Na prática, o entendimento fortalece a recuperação de créditos pelos condomínios, permitindo que a cobrança alcance quem figura como proprietário do imóvel quando a dívida estiver relacionada às despesas condominiais. O fundamento está no artigo 1.345 do Código Civil, que estabelece que o adquirente da unidade responde pelos débitos do alienante, inclusive multas e juros.
A controvérsia ganhou relevância porque diferentes situações envolvendo compra e venda de imóveis, posse, registro da propriedade e contratos não registrados têm gerado discussões sobre quem deve responder pelas cotas em atraso. Em decisões anteriores, o STJ já reconheceu que a responsabilidade pode variar conforme as circunstâncias do caso concreto, especialmente quando há compromisso de compra e venda sem registro definitivo.

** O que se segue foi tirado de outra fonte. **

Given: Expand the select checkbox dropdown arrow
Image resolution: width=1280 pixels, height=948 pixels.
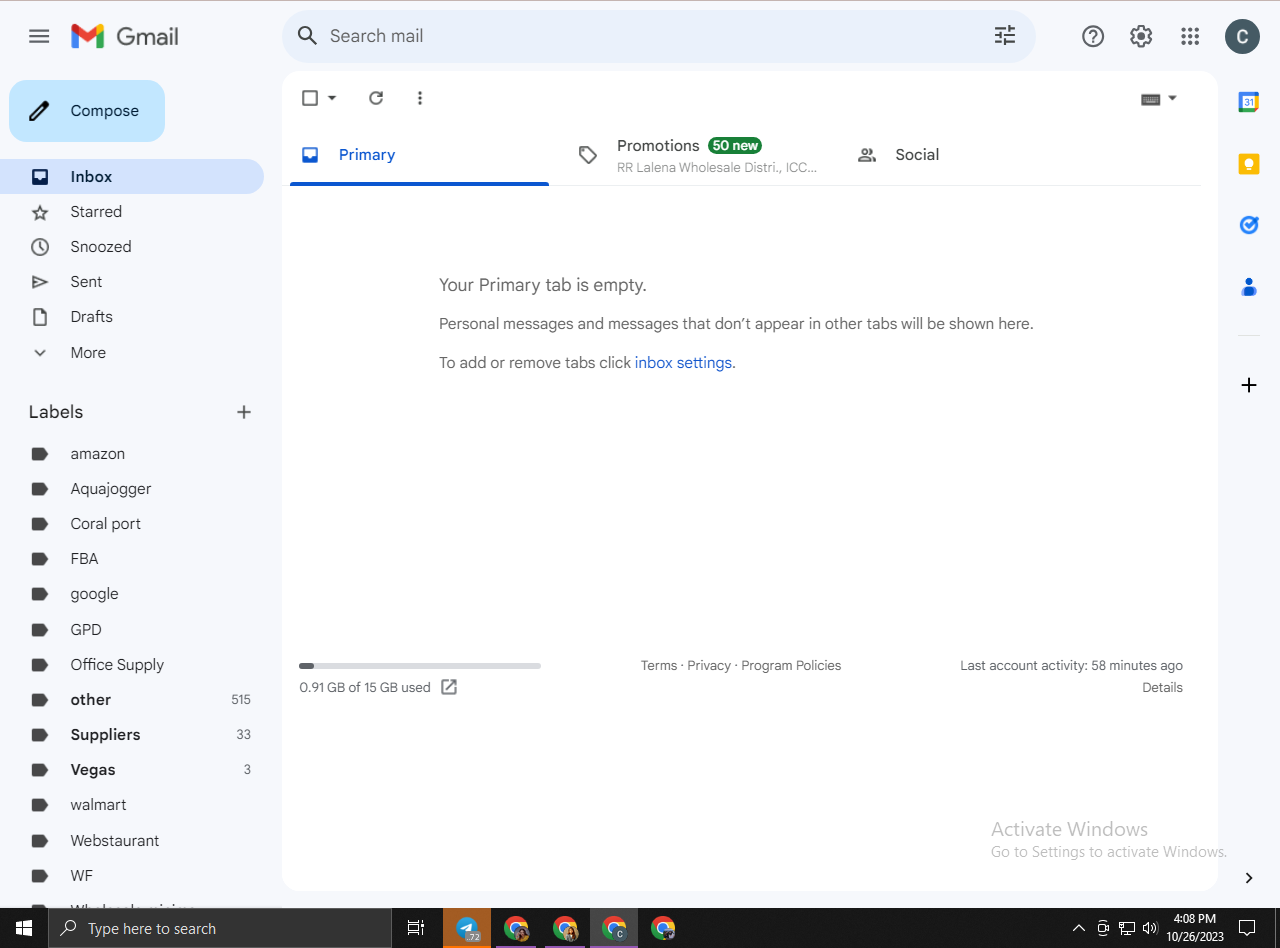Looking at the screenshot, I should point(332,98).
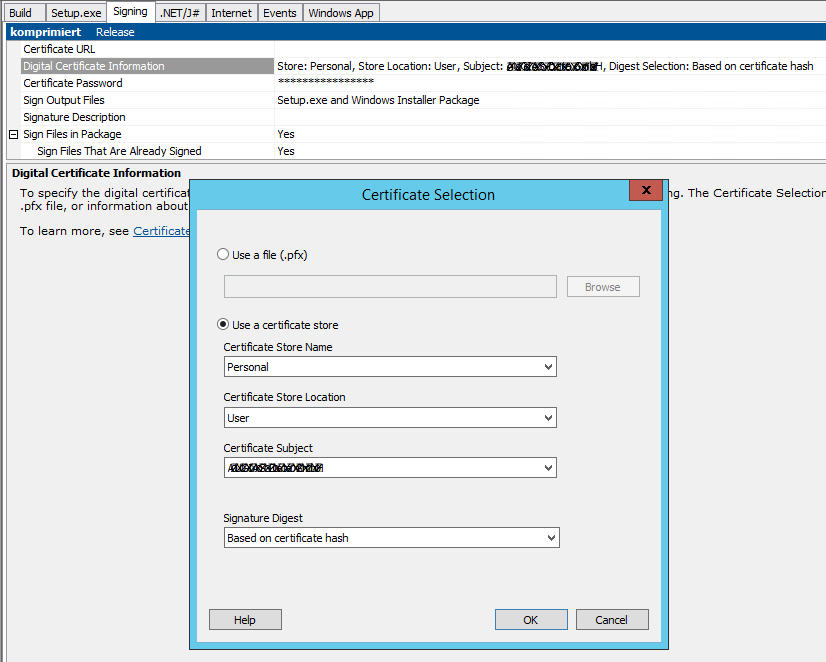Screen dimensions: 826x662
Task: Open the .NET/J# tab
Action: [181, 13]
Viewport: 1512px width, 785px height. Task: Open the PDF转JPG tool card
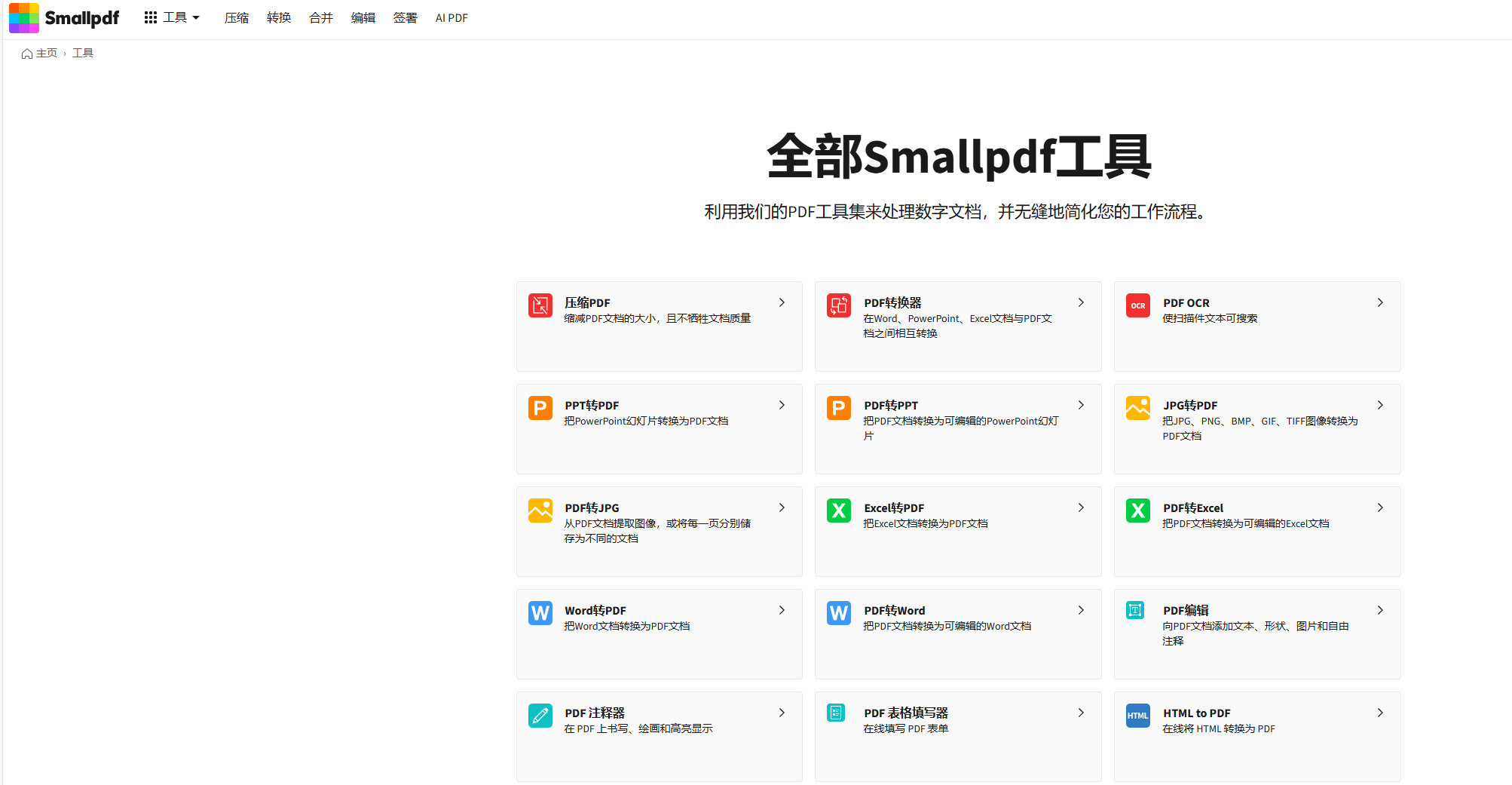click(x=659, y=531)
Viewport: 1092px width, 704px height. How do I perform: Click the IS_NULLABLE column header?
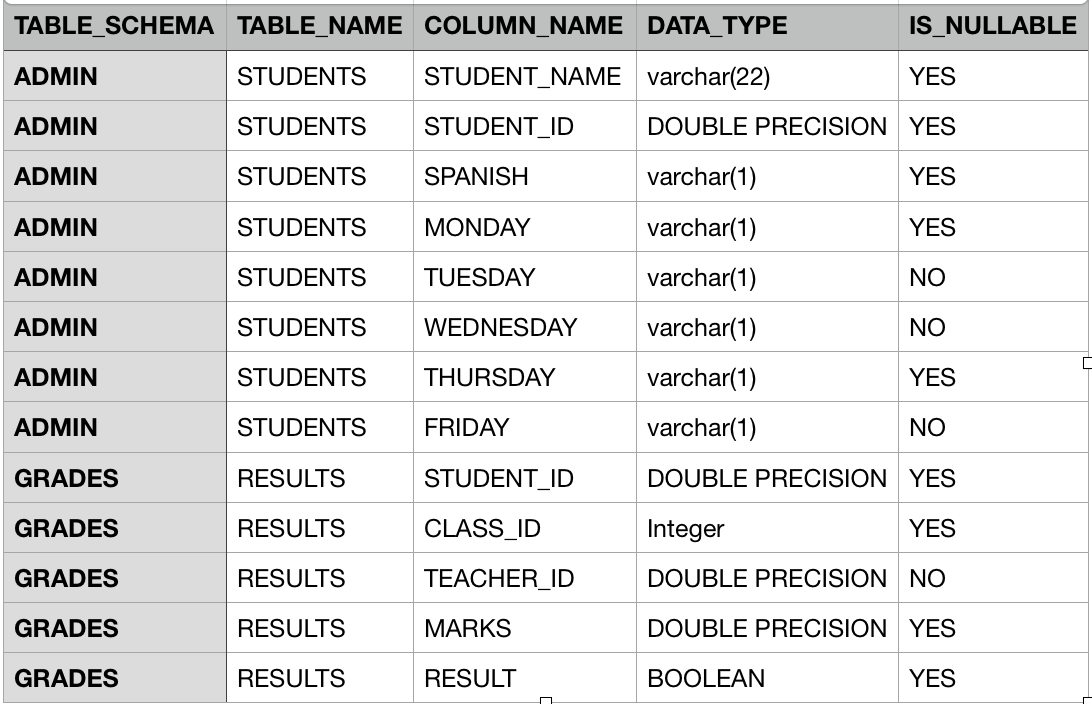click(992, 26)

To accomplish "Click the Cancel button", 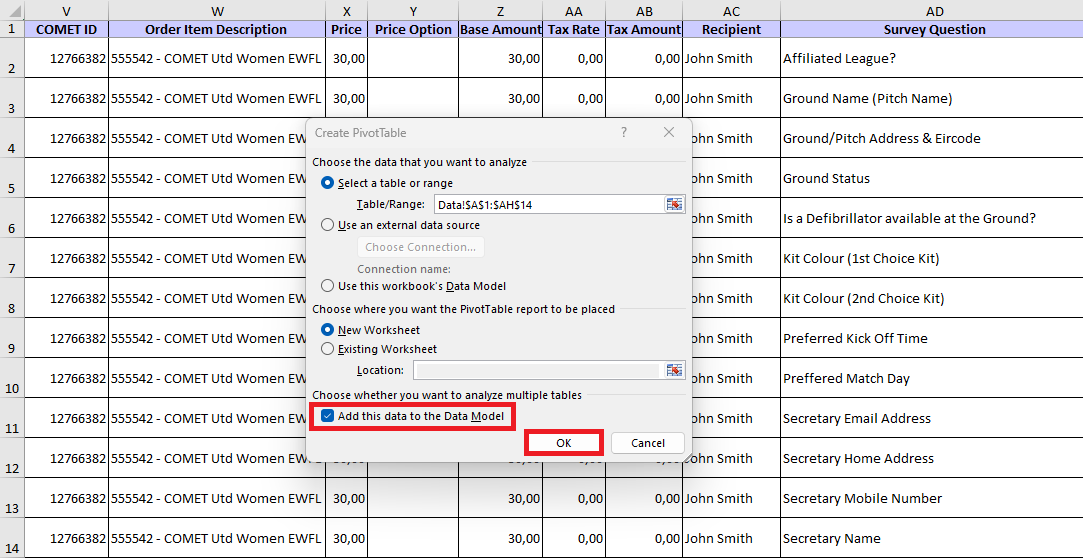I will [647, 443].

Segundo a jurisprudência da Corte, a natureza da dívida condominial faz com que a obrigação acompanhe o imóvel, permitindo ao condomínio buscar o pagamento junto ao proprietário registrado, ao possuidor ou, em determinadas hipóteses, a ambos. Esse entendimento busca evitar que o condomínio fique sem receber valores essenciais para a manutenção das áreas comuns e dos serviços coletivos.
Especialistas em direito condominial observam que a decisão traz maior segurança para síndicos e administradoras na cobrança de inadimplentes, mas também exige atenção redobrada em negociações imobiliárias. Compradores devem verificar a existência de débitos antes da aquisição da unidade, enquanto vendedores precisam definir claramente as responsabilidades no contrato de compra e venda.

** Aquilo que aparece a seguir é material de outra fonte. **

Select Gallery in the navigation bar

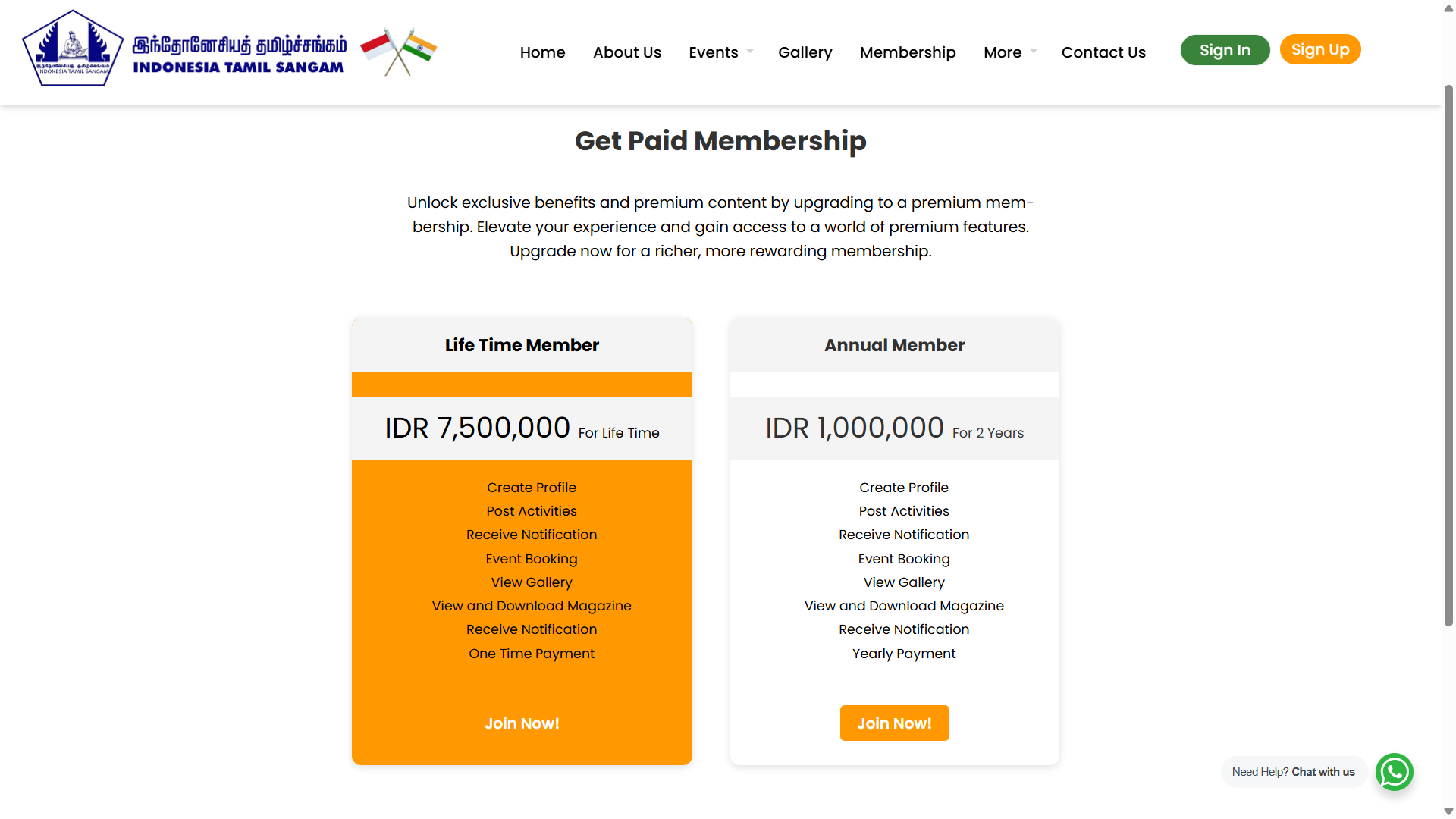[x=805, y=52]
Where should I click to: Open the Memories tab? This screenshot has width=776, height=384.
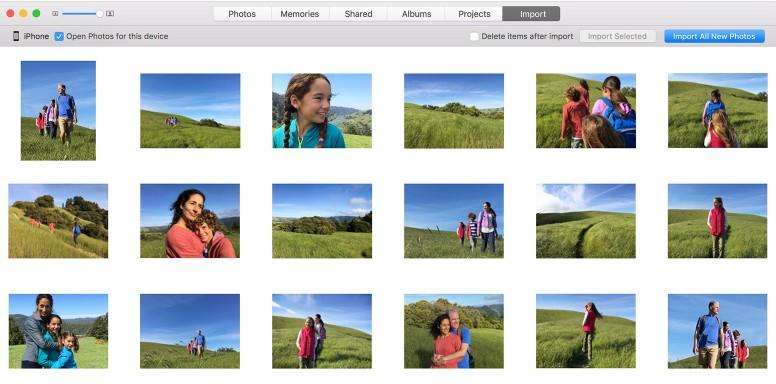click(x=300, y=14)
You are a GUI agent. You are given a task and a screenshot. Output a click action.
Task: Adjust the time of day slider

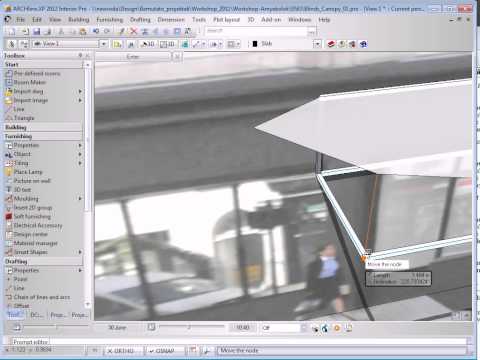pyautogui.click(x=189, y=327)
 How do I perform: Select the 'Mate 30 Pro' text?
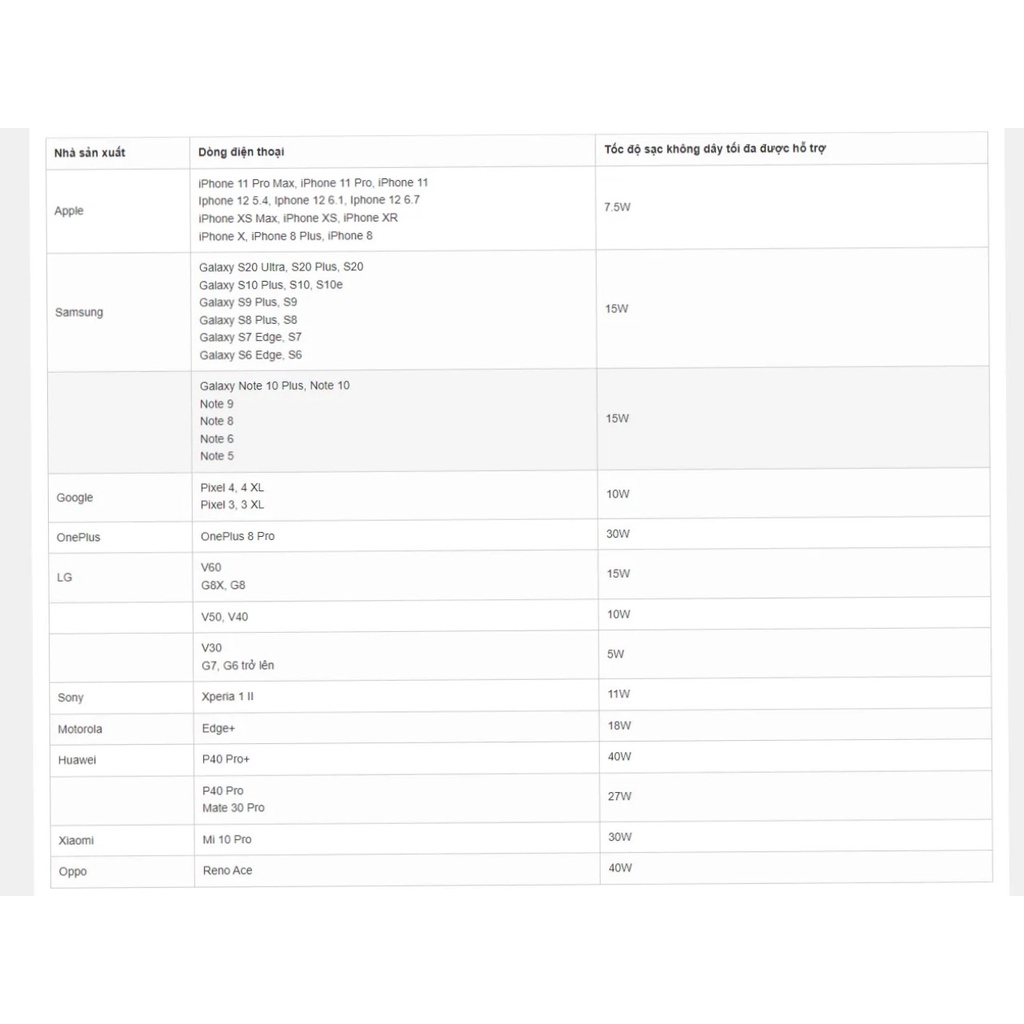click(233, 808)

O tema continua sendo acompanhado pelo mercado imobiliário e pelo setor condominial, já que novas discussões sobre a responsabilidade entre vendedores e compradores ainda estão em análise no próprio STJ, podendo influenciar futuras cobranças de despesas condominiais.
A decisão reforça a importância da regularização documental dos imóveis e do acompanhamento permanente da situação financeira das unidades, fatores que ajudam a prevenir litígios e garantem maior previsibilidade para a gestão dos condomínios.